---------- 抜粋本文 ----------
アメリカのジョー・バイデン大統領、フィリピンのフェルディナンド・マルコス・ジュニア大統領、岸田文雄首相は11日、米ホワイトハウスで3者による首脳会談をした。バイデン氏はフィリピンへの支援を「鉄壁」と表現し、南シナ海でのいかなる攻撃からも同国を守ると誓った。
南シナ海では、中国とフィリピンの沿岸警備隊の船がたびたび、係争中の海域で小競り合いを起こしており、緊張が高まっている。
バイデン氏の「鉄壁」発言は、そうした事情を踏まえたもの。3者会談の冒頭でバイデン氏は、「南シナ海におけるフィリピンの航空機、船舶、軍隊に対するいかなる攻撃も、私たちの相互防衛条約を発動させることになる」と述べた。
アメリカとフィリピンは1951年に相互防衛条約を結んでいる。
一方、中国は、アメリカがこの地域の緊張を高めているとの非難を繰り返している。
南シナ海をめぐっては数日前、南沙諸島付近の係争海域のセカンド・トーマス礁付近で中国船が「非常に危険な行動」をとったとして、フィリピンが中国を非難していた。
---------- 保存データ ----------
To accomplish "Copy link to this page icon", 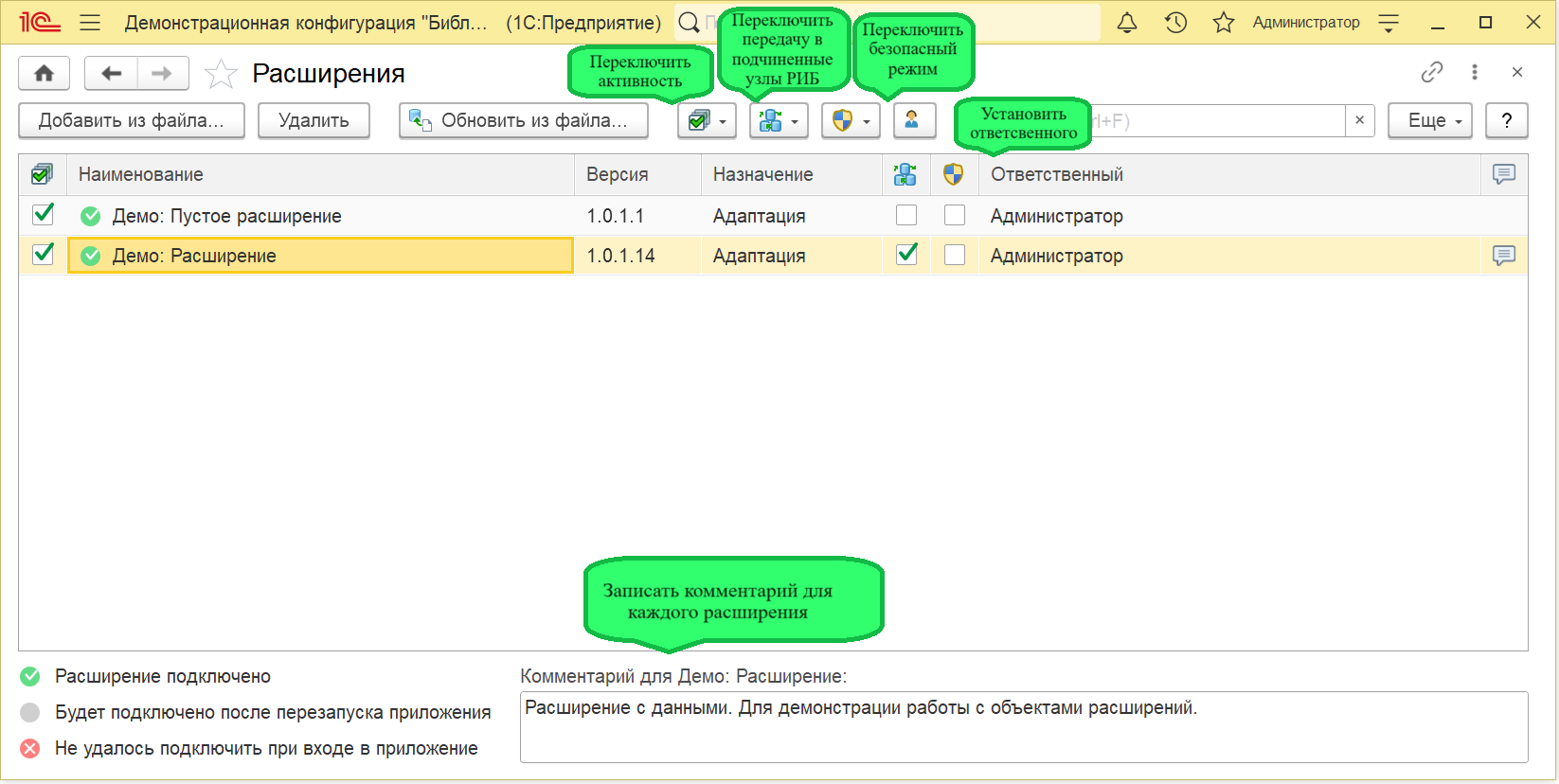I will pyautogui.click(x=1431, y=72).
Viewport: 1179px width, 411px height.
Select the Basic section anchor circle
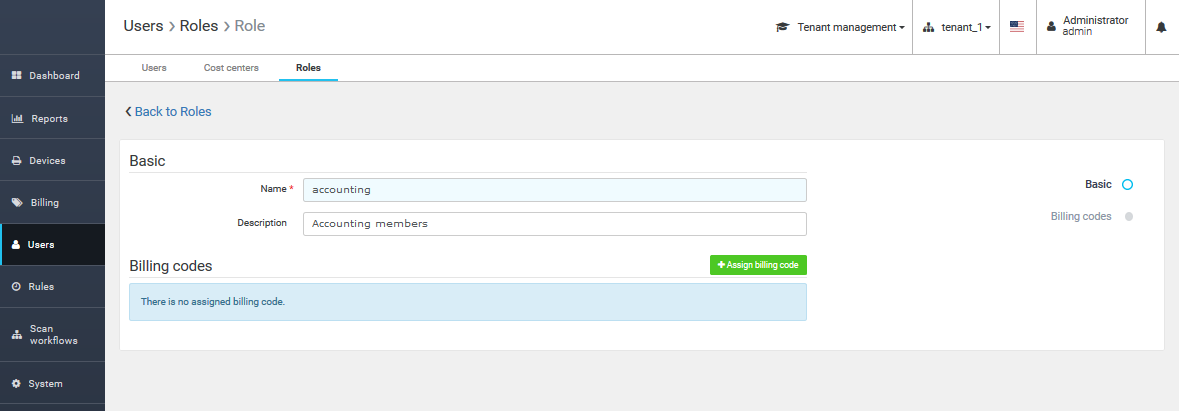(1127, 185)
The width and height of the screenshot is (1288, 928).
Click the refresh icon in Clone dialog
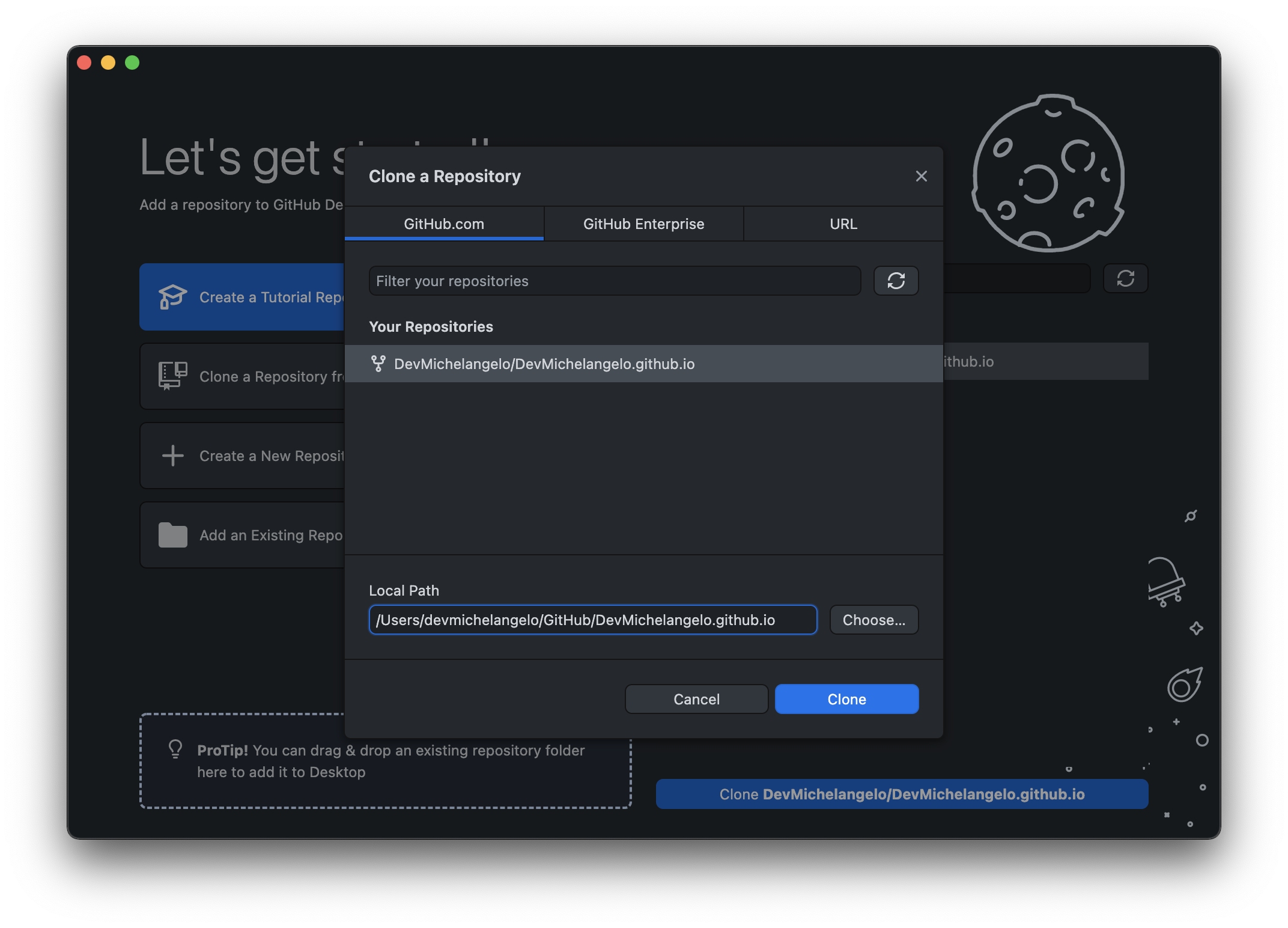coord(896,281)
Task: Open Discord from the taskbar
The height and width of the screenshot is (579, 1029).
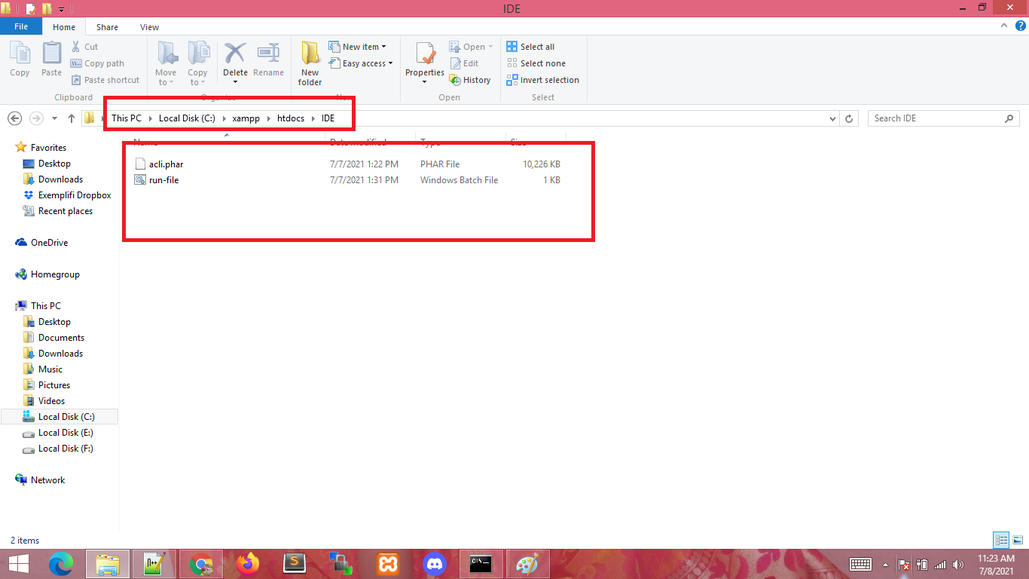Action: pos(435,562)
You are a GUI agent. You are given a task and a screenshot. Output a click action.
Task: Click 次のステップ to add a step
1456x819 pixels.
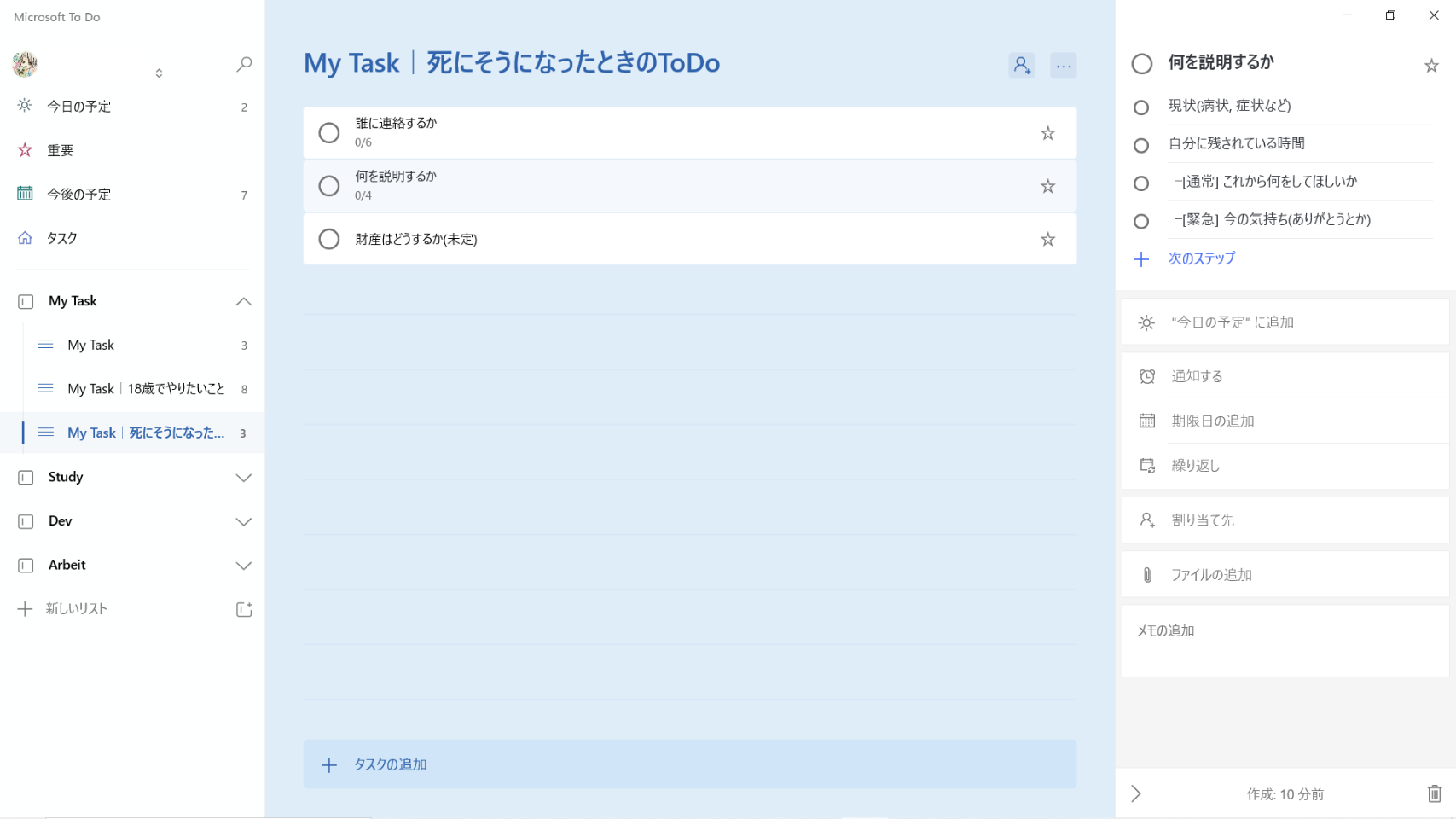pyautogui.click(x=1201, y=258)
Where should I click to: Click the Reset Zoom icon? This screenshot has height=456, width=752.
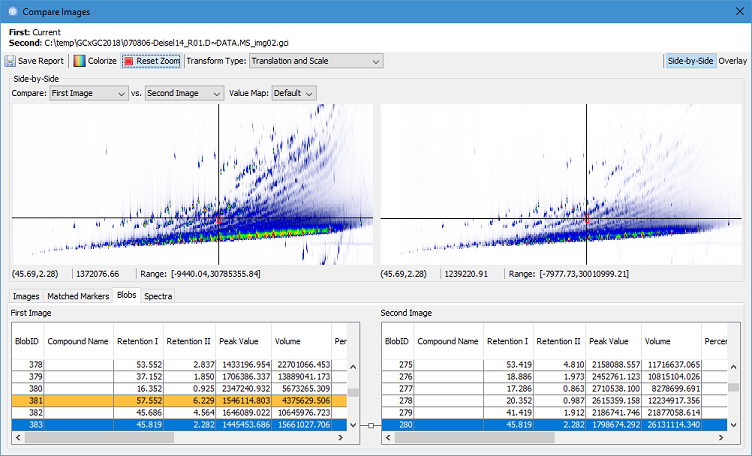(x=129, y=61)
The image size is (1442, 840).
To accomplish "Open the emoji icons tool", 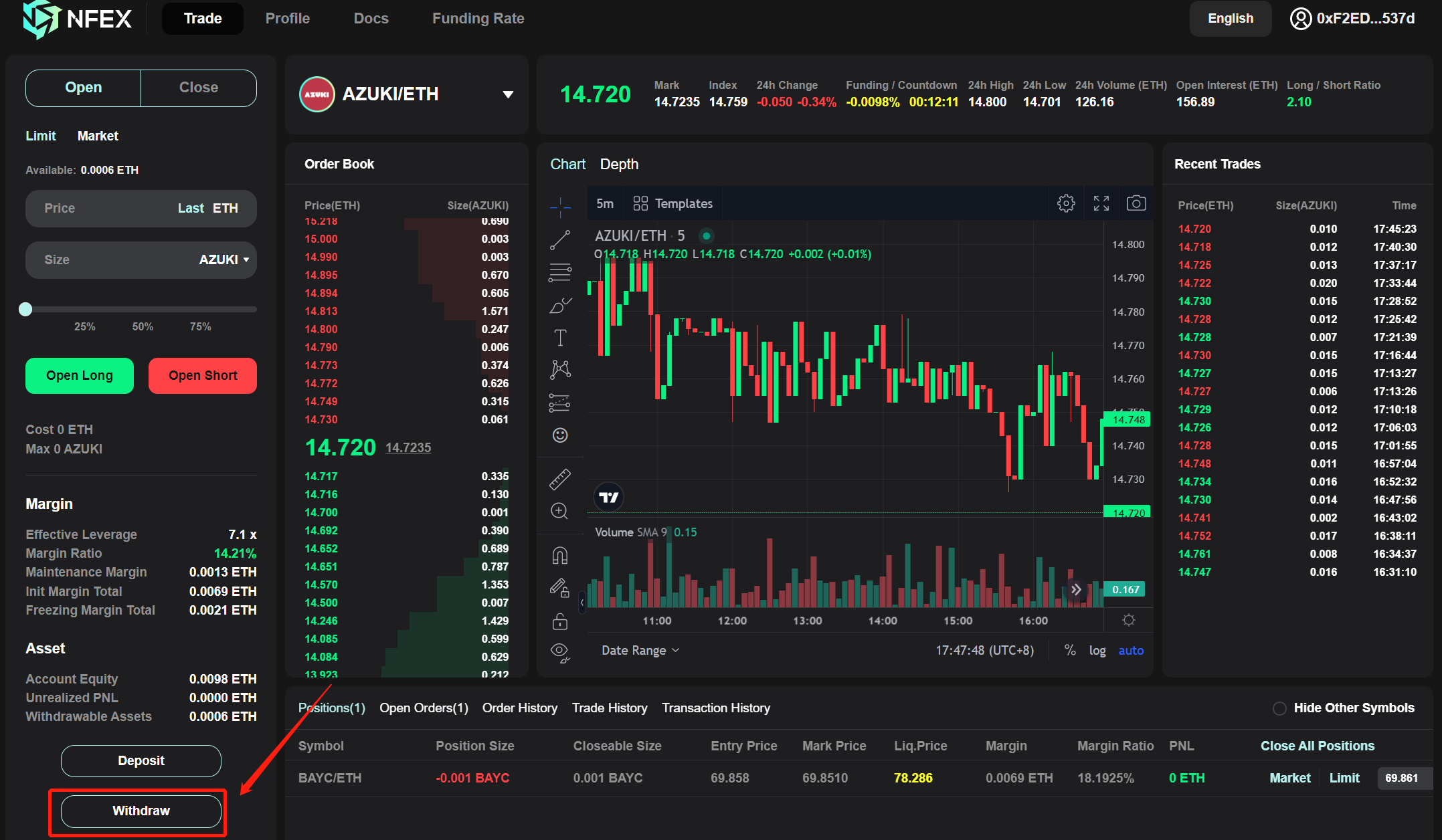I will click(x=560, y=435).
----------
## 課題内容
[1] 記録の中から文字列「width」を含む行をすべて特定し、それぞれ書き写してください。
[2] 南シナ海をめぐる日米比首脳会談の記事を、最後の文に続けて書き進めてください。
上記の本文と記録は、互いに関連のない別個の資料です。

## 回答一覧
[1]
Viewport: 1179px width, 411px height.
The width and height of the screenshot is (1288, 928).
The height and width of the screenshot is (579, 1029).
Where should I click to: Click the Reset Zoom icon? This screenshot has height=456, width=752.

[2]
この件を含め、フィリピンはこの海域で中国船がフィリピン船に対し、放水や体当たりなどの嫌がらせをしていると非難している。
この日の会談では、3首脳は中国を名指しして批判はしなかった。マルコス氏は、3首脳が「ルールに基づく国際秩序への揺るぎないコミットメント」を共有していると述べた。
中国は、南シナ海での行動に対する批判を受け流し続けている。そして、インド太平洋地域の緊張をあおっているのはアメリカだと非難してきた。
中国外務省の毛寧報道官は11日、「中国の領土主権と海洋権益を、誰も侵してはならない。中国は自国の合法的権利の擁護において断固たる姿勢を取り続ける」と述べた。
日米比で防衛協力
米政府と日本の外務省によると、日米比3カ国は海上合同演習などで「3カ国防衛協力」を進めることを計画している。
バイデン氏と岸田氏は10日、中国の潜在的脅威に直面する中での日米の防衛関係強化に重点を置いた合意事項を発表した。
これらの計画には、オーストラリアも加えた防空ネットワークの拡大や、日米の共同指揮体制の構築が含まれる。
日米はまた、イギリスを含めた3国による合同軍事演習も予定している。
岸田氏は10日、日米は中国と対話および共通の課題での協力を続けていくことを望んでいると記者団に説明。一方で、日米は中国からの挑戦には対処していくと表明した。
(英語記事 Biden vows to defend Philippines in the South China Sea)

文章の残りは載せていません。